Light chain proximal tubulopathy (LCPT) is a rare type of paraprotein-related disease (PRDs) characterized by monoclonal free light chain (FLC) deposition in proximal tubular epithelial cells (PTECs). A diagnosis of LCPT requires identification of FLC deposition in PTECs; however, FLC luminescence defects in immunofluorescence staining using frozen tissue (IF-F), regarded as “masked LCPT”, are occasionally encountered. We describe two cases of focal masked LCPT in monoclonal gammopathy of undetermined significance (MGUS) or smoldering multiple myeloma (SMM) diagnosed by IF in formalin-fixed, paraffin-embedded tissue sections following pronase digestion (IF-P) rather than by IF-F. Case 1 was a 66-year-old woman who exhibited renal dysfunction with IgG-λ monoclonal proteinemia, and Case 2 was a 69-year-old man who exhibited renal dysfunction with IgG-κ type monoclonal proteinemia. In both cases, renal pathology showed focal tubular damage consisted of swelling and desquamation of PTECs. FLC deposition in PTECs was detectable by IF-P but not by IF-F. Consequently, an appropriate diagnosis by IF-P led the patients to receive chemotherapy immediately.
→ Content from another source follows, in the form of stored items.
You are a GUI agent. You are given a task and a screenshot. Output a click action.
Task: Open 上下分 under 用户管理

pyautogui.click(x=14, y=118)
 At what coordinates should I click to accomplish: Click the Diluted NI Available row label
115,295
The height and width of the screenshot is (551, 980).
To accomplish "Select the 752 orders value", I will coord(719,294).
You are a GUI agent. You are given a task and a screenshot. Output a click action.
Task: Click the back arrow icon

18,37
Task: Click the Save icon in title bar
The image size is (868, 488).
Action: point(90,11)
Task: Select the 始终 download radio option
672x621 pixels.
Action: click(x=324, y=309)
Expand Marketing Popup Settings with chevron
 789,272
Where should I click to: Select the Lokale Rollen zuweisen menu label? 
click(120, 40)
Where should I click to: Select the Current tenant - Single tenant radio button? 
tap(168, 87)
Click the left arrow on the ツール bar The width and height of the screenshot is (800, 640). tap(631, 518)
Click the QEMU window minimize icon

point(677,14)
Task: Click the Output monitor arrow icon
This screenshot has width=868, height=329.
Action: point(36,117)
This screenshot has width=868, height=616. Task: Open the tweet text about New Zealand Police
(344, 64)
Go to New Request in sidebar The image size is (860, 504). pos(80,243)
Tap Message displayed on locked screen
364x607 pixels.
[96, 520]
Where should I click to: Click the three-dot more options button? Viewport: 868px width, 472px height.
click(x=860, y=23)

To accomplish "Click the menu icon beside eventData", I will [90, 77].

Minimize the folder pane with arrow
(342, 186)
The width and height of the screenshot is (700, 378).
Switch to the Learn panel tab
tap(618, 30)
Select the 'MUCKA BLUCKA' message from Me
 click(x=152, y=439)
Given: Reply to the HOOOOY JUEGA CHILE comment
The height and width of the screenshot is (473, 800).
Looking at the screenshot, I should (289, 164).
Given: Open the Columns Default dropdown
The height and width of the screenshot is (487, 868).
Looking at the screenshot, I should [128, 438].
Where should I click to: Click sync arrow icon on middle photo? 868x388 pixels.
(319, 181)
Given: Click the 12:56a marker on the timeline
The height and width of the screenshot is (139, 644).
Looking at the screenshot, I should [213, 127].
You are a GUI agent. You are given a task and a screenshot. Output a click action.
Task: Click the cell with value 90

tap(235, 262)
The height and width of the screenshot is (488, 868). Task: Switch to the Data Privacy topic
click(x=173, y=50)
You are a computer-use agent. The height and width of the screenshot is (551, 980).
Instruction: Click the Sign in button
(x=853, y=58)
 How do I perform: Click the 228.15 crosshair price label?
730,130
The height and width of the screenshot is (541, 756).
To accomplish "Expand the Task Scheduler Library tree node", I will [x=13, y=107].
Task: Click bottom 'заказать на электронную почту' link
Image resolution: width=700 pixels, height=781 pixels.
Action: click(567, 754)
These two cases indicate that LCPT can be present even if tubular injury is focal and PRD is not severe. According to a literature review of 33 cases, including our 2 cases, focal LCPT complicated by MGUS/SMM is relative rare. In PRD, evaluation with IF-P is desirable for assessing LCPT when FLC deposition is undetected by IF-F despite characteristic degenerative PTECs. We consider that early and definitive diagnosis of LCPT by IF-P rather than IF-F might result in favorite outcome since physicians could smoothly decide treatment strategy.